Items listed in a dataset

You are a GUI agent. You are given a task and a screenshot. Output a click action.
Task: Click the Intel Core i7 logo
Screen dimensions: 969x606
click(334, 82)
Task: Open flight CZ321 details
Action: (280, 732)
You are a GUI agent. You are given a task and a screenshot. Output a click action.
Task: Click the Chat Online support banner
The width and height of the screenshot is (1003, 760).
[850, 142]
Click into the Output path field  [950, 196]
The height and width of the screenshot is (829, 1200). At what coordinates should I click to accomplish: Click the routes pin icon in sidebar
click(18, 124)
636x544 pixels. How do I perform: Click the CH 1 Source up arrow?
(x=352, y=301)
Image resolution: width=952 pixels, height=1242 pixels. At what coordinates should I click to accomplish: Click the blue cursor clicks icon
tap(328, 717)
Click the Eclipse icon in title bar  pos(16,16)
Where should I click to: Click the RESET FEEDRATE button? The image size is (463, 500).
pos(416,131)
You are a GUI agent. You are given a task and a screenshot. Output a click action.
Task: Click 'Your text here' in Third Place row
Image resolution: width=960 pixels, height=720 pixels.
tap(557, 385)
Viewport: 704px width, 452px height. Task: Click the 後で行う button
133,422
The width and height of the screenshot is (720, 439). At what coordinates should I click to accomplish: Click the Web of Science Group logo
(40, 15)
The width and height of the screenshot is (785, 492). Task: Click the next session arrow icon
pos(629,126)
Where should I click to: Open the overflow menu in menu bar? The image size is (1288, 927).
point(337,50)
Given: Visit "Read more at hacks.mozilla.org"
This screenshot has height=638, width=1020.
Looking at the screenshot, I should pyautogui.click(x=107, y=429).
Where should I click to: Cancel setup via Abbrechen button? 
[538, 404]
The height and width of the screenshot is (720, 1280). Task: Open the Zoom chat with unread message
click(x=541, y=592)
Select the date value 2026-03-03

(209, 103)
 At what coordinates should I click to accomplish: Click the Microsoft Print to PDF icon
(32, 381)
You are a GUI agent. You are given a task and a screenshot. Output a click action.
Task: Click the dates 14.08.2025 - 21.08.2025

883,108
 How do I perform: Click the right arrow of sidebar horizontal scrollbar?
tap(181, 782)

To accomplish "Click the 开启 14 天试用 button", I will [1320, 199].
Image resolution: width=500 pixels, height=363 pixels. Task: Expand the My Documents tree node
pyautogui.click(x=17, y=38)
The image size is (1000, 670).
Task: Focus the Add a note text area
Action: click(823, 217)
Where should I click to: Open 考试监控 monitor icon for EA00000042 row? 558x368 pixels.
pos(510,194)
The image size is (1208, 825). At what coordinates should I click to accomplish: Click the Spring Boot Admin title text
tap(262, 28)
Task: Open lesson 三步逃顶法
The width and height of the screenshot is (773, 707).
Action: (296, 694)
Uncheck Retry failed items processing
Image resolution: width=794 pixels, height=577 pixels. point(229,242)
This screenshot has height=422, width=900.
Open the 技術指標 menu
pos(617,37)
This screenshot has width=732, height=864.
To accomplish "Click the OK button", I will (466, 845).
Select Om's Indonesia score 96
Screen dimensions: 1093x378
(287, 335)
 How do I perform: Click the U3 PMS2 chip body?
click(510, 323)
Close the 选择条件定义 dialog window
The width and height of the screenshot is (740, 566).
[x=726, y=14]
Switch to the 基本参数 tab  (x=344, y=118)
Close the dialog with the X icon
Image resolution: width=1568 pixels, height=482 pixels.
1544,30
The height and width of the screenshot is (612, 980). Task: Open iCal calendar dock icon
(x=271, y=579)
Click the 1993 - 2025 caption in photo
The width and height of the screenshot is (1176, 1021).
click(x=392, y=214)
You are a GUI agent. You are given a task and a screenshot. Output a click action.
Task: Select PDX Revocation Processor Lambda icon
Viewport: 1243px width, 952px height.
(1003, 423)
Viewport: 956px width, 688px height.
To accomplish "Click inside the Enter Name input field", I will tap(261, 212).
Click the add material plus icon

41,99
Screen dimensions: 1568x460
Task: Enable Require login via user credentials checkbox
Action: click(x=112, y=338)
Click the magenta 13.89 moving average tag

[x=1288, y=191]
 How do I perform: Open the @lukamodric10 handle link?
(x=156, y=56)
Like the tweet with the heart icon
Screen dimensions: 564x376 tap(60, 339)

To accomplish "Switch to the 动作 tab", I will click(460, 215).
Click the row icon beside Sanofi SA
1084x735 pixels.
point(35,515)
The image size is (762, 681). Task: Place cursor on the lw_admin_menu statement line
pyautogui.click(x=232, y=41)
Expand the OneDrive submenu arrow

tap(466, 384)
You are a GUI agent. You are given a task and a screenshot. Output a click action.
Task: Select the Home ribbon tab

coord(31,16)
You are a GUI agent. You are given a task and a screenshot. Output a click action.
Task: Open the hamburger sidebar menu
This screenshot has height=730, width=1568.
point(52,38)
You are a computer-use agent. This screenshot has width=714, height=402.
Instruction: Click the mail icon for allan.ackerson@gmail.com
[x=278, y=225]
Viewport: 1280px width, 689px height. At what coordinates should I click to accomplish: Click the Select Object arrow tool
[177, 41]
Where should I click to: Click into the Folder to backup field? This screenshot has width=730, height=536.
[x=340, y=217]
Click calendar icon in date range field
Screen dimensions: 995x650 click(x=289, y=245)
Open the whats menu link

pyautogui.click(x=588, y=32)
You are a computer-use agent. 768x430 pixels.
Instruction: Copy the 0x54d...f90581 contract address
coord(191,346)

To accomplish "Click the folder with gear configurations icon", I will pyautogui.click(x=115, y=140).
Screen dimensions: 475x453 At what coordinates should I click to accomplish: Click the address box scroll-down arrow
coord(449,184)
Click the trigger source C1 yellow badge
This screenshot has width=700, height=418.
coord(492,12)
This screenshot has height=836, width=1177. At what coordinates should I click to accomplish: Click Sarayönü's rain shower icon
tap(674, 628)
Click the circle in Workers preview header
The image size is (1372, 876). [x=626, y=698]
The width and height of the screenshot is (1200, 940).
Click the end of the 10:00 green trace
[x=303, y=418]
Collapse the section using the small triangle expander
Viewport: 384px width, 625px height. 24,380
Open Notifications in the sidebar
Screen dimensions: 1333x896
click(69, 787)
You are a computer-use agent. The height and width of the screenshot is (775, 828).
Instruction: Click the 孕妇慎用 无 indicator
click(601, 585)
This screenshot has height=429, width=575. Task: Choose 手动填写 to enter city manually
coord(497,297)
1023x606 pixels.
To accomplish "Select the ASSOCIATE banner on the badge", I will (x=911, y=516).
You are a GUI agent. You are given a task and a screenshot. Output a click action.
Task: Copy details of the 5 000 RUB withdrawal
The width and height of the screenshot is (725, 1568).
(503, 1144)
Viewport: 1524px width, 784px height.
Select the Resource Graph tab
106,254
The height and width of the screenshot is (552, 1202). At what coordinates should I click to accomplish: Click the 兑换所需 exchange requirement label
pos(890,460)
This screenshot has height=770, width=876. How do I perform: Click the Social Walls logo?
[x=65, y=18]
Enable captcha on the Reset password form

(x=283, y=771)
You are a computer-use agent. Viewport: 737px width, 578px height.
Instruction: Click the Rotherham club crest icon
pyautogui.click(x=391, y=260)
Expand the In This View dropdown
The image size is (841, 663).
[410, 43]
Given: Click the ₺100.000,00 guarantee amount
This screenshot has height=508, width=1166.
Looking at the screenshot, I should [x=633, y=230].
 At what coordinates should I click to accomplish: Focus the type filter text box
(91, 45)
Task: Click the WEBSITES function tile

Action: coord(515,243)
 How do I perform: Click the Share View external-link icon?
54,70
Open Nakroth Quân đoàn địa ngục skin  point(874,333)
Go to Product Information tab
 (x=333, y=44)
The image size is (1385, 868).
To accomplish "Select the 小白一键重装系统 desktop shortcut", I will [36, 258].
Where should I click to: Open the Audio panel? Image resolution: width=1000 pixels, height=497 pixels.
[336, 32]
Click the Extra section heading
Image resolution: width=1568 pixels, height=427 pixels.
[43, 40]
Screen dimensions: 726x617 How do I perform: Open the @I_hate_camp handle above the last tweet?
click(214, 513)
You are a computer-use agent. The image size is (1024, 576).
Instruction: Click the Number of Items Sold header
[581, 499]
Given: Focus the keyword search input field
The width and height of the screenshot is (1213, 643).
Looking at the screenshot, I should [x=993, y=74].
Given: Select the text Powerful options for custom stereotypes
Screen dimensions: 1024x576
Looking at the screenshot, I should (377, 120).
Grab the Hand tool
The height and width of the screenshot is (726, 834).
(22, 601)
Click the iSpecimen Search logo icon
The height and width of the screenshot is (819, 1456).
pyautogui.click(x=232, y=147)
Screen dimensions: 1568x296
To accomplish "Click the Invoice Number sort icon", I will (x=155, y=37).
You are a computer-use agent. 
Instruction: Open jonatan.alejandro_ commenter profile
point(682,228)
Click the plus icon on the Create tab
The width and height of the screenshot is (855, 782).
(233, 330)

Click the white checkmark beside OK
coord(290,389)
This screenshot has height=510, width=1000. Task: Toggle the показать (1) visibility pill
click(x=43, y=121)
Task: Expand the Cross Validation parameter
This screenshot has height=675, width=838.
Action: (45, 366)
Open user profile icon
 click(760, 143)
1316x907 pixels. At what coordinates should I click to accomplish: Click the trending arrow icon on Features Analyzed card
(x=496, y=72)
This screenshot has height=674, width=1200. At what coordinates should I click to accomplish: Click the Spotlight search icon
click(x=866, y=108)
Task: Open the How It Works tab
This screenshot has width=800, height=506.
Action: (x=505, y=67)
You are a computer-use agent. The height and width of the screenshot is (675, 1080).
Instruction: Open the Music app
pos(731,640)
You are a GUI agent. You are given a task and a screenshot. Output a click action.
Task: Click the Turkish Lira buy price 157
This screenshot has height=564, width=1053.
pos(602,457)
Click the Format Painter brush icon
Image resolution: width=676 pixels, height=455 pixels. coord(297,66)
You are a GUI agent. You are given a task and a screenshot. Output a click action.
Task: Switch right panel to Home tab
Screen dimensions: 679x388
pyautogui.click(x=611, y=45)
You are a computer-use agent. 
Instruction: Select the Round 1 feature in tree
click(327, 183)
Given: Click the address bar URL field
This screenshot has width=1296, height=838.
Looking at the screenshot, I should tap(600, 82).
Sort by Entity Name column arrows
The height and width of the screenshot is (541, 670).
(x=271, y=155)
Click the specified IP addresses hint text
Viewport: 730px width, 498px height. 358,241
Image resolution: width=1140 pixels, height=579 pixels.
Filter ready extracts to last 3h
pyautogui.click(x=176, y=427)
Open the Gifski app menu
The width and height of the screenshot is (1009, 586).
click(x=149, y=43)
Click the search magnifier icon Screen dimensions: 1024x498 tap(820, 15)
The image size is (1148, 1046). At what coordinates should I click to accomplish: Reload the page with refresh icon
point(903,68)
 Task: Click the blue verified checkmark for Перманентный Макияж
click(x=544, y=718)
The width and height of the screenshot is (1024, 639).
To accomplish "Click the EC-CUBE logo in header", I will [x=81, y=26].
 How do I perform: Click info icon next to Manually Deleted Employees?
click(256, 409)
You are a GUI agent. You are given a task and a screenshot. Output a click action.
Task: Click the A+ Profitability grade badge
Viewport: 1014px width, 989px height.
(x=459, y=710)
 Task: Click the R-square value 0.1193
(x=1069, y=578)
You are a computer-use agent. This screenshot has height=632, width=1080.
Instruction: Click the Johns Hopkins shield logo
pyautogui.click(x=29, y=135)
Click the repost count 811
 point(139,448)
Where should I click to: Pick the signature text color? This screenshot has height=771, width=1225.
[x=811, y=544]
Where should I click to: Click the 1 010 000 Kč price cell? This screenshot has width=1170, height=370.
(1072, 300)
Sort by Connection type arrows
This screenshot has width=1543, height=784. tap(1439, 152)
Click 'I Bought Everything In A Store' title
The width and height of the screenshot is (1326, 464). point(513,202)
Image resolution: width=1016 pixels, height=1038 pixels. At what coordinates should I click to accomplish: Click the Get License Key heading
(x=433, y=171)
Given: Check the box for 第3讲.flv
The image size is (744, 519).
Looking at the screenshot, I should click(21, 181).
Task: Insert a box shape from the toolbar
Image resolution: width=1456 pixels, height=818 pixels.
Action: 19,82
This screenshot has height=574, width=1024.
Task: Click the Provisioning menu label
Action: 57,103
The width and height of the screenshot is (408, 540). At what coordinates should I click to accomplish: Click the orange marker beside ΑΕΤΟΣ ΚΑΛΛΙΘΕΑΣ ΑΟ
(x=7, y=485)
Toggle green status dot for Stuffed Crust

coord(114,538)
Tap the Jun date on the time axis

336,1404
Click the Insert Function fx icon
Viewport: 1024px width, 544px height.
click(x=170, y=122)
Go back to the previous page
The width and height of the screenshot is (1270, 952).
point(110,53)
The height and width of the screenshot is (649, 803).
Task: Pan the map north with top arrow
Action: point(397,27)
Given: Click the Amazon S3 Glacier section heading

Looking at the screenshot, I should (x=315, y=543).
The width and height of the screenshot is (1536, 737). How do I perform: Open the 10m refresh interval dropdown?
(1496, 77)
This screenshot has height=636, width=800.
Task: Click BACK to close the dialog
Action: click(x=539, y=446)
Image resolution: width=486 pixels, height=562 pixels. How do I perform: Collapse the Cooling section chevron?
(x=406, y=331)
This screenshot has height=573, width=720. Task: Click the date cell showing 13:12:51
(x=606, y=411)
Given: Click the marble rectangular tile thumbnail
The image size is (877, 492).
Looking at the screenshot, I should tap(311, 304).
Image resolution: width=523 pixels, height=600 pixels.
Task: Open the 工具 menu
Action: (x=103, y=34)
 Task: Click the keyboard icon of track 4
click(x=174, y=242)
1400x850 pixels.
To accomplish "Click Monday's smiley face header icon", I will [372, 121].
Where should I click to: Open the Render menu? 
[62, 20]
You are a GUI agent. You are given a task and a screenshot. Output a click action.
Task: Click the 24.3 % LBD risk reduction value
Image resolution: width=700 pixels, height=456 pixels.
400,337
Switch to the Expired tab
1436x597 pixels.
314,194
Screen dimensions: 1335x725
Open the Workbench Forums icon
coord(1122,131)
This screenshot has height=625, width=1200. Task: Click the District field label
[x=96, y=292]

▶ _Work to complete_
Every line in the data above that contains "banner" needs to be copied.

▶ _Final answer_
Task: Click the Chat Online support banner
To accomplish "Select the ASSOCIATE banner on the badge", I will (x=911, y=516).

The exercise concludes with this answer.